Den Ronny mochte niemand in der Schule leiden. Die Lehrer fürchteten seine Störmanöver, und die Schüler hatten vor seinen Fäusten Angst. Immer wieder beklagten sich die Kleineren, Ronny habe sie gequält. So wurde ihm verboten, die Räume der unteren Klassen zu betreten. Das wussten die Schüler auch, und nun lauerten sie darauf, dass Ronny dies Gebot übertrat, um etwas gegen ihn vorbringen zu können.
Eines Tages kamen sie angestürzt: »Ronny war bei uns in der Klasse!« Als sein Klassenlehrer musste ich ihn jetzt bestrafen, doch er leugnete, dort gewesen zu sein.

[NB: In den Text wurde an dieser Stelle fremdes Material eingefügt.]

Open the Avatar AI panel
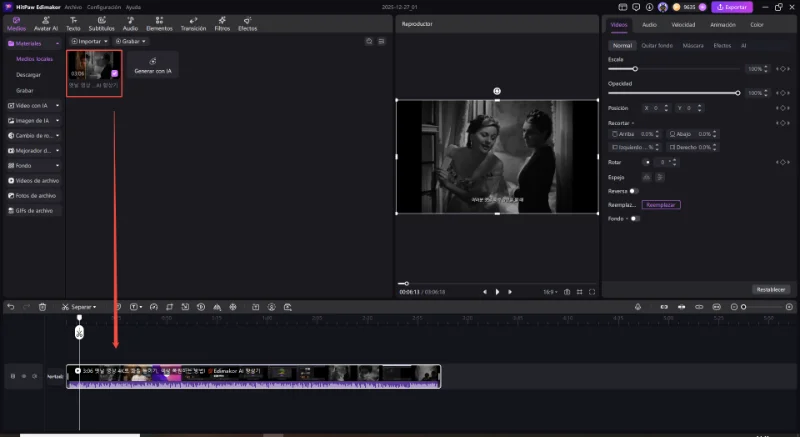This screenshot has width=800, height=437. [45, 25]
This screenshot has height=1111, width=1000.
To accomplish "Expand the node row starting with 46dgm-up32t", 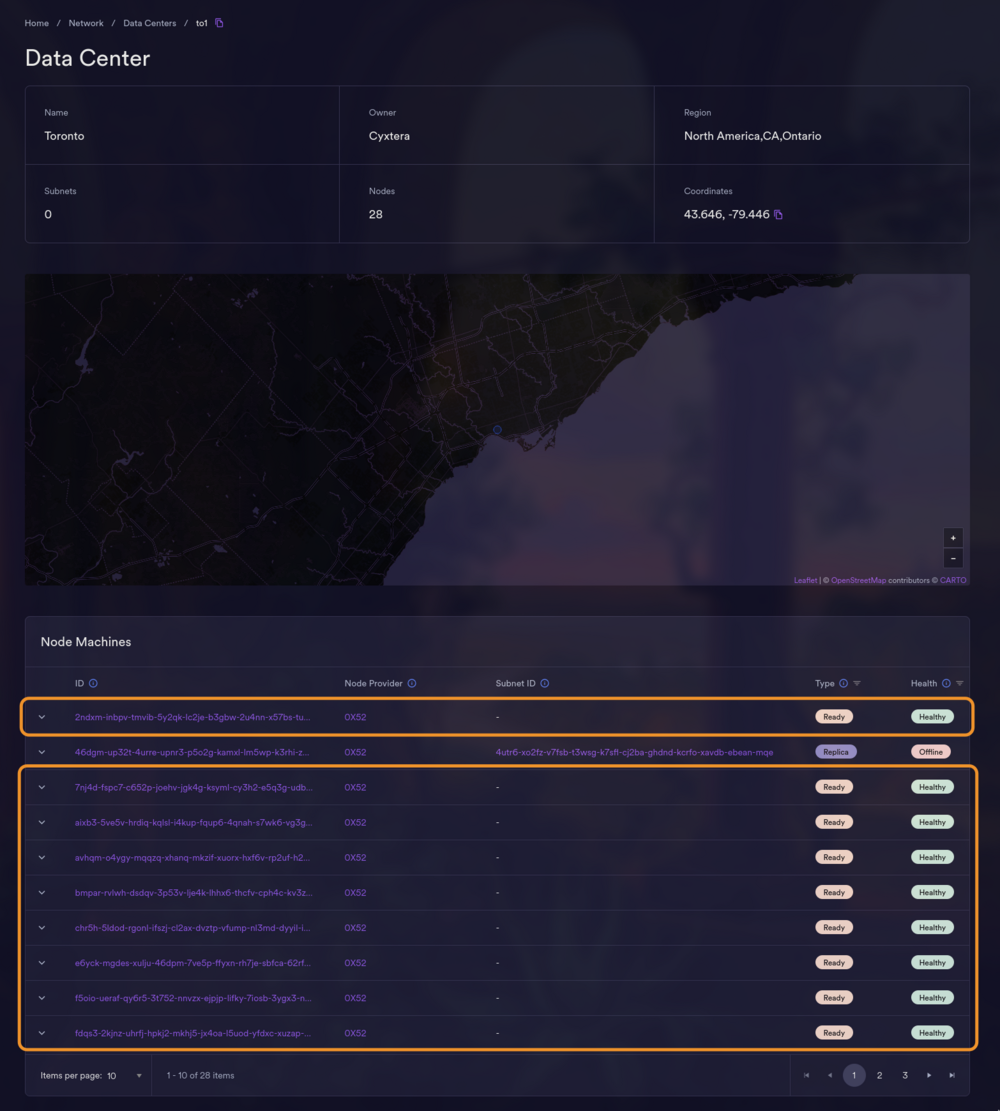I will click(41, 751).
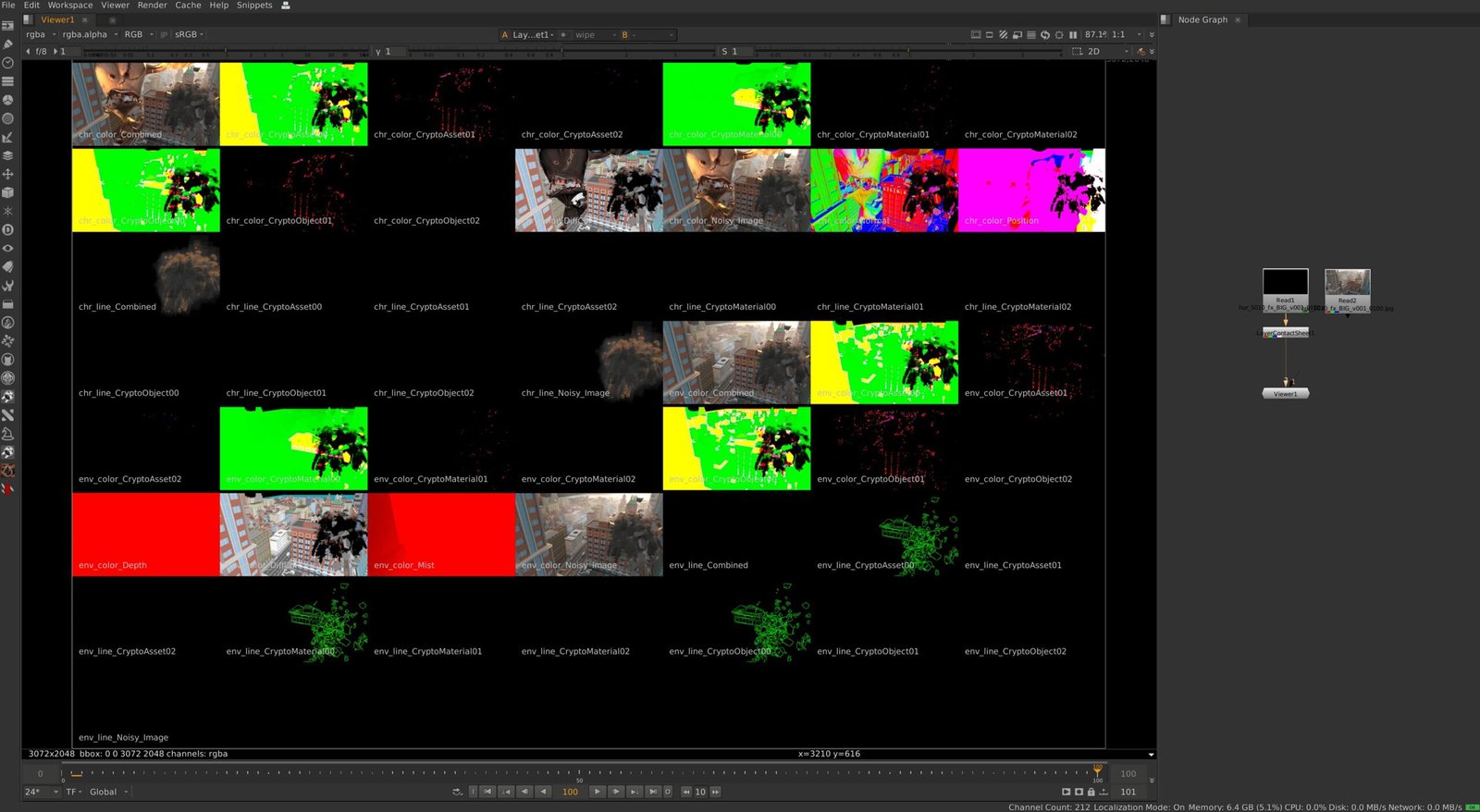Switch to the Node Graph tab

(1202, 19)
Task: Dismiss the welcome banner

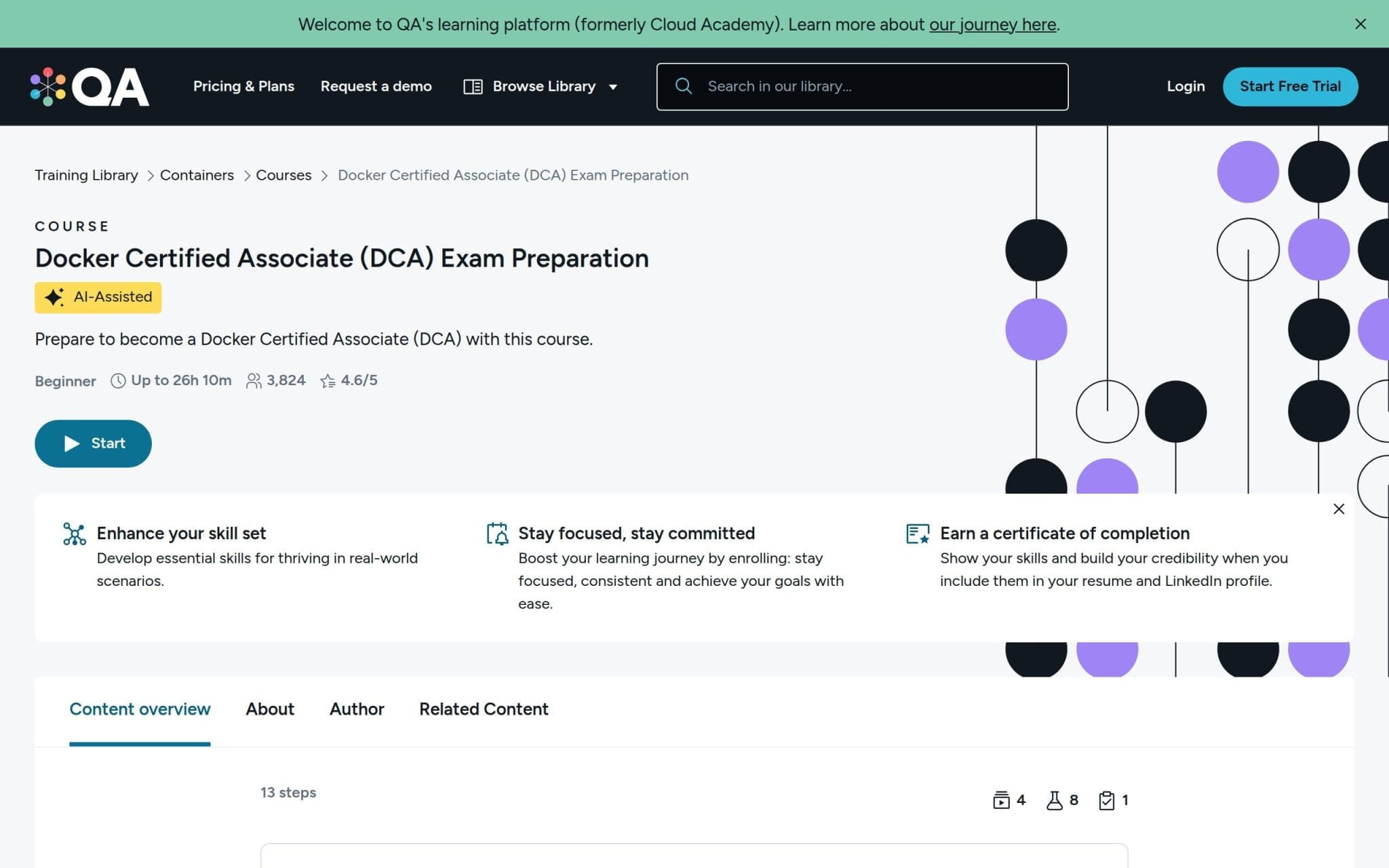Action: 1360,24
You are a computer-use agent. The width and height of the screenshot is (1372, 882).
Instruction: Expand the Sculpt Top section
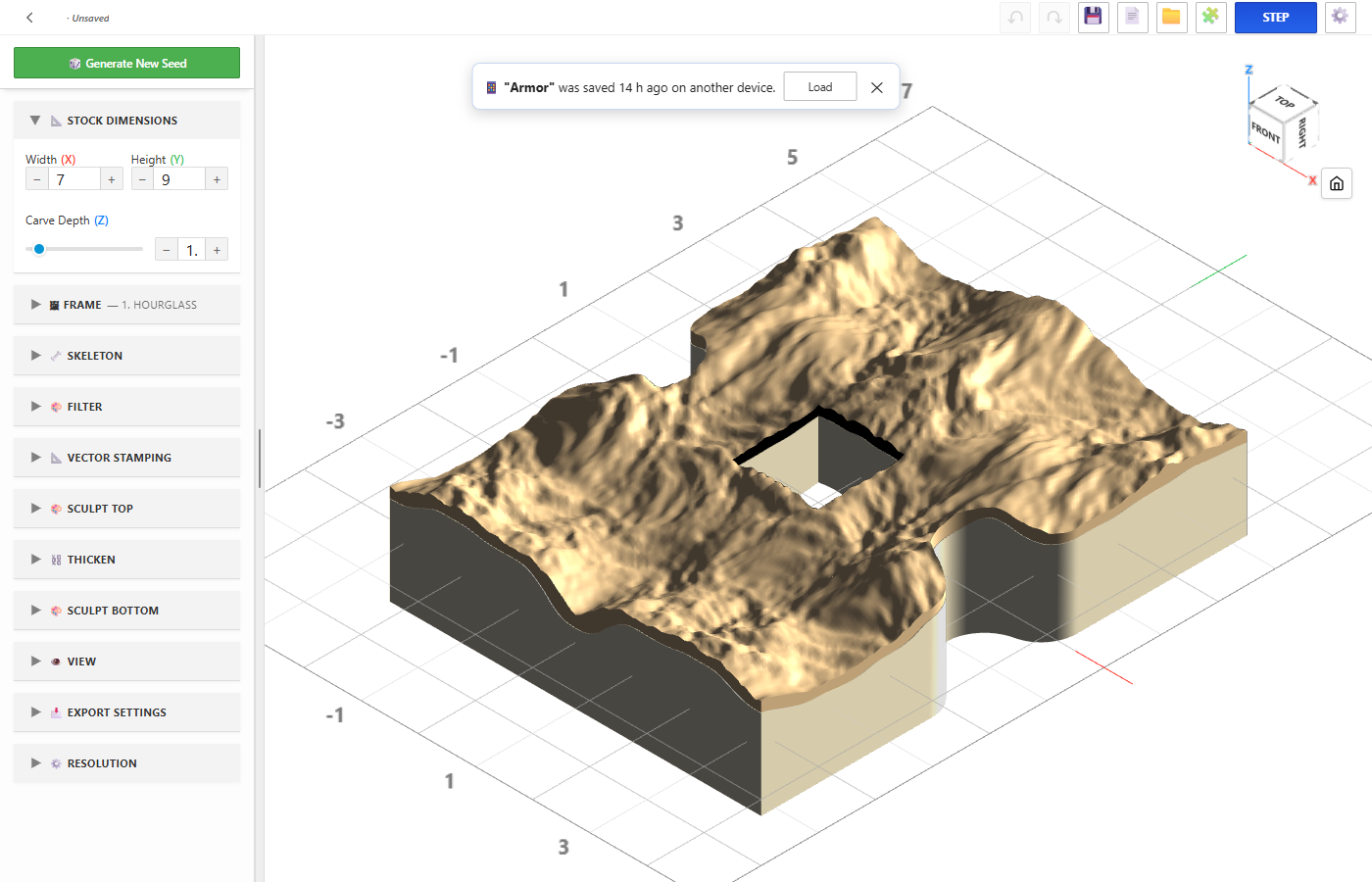coord(126,509)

Ich ging durch drei dieser Klassen. In allen wurde behauptet, Ronny habe sich dort herumgetrieben. Knapp einhundert Zeugen konnten dies also bestätigen. Wieder zur Rede gestellt, blickte mir Ronny offen in die Augen und sagte: »Ich war bestimmt nicht dort.« Ich antwortete ihm darauf, dass ich ihm glaube und fragte einzelne Kinder: »Hast du ihn in deiner Klasse gesehen?« Keine konnte das bestätigen, alle hatten es – nur allzu gern – von anderen gehört und beteiligten sich jetzt an der Hetzjagd auf Ronny.
Wie viele Freundschaften und ganze Existenzen sind schon zugrunde gegangen, weil wir Dinge verbreitet haben, die »wir gehört haben«. Jegliche Resozialisierung wird dadurch sehr effektiv unterbunden, wo Leute wie Ronny es sowieso schon schwer haben, sich einzuordnen.
Ja, und wenn Gott mit dieser Haltung uns Menschen gegenübertreten wollte? Was wäre dann mit uns? Statt dessen hat er diese böse Menschheit so geliebt, dass er seinen eigenen Sohn für sie alle Schuld büßen ließ!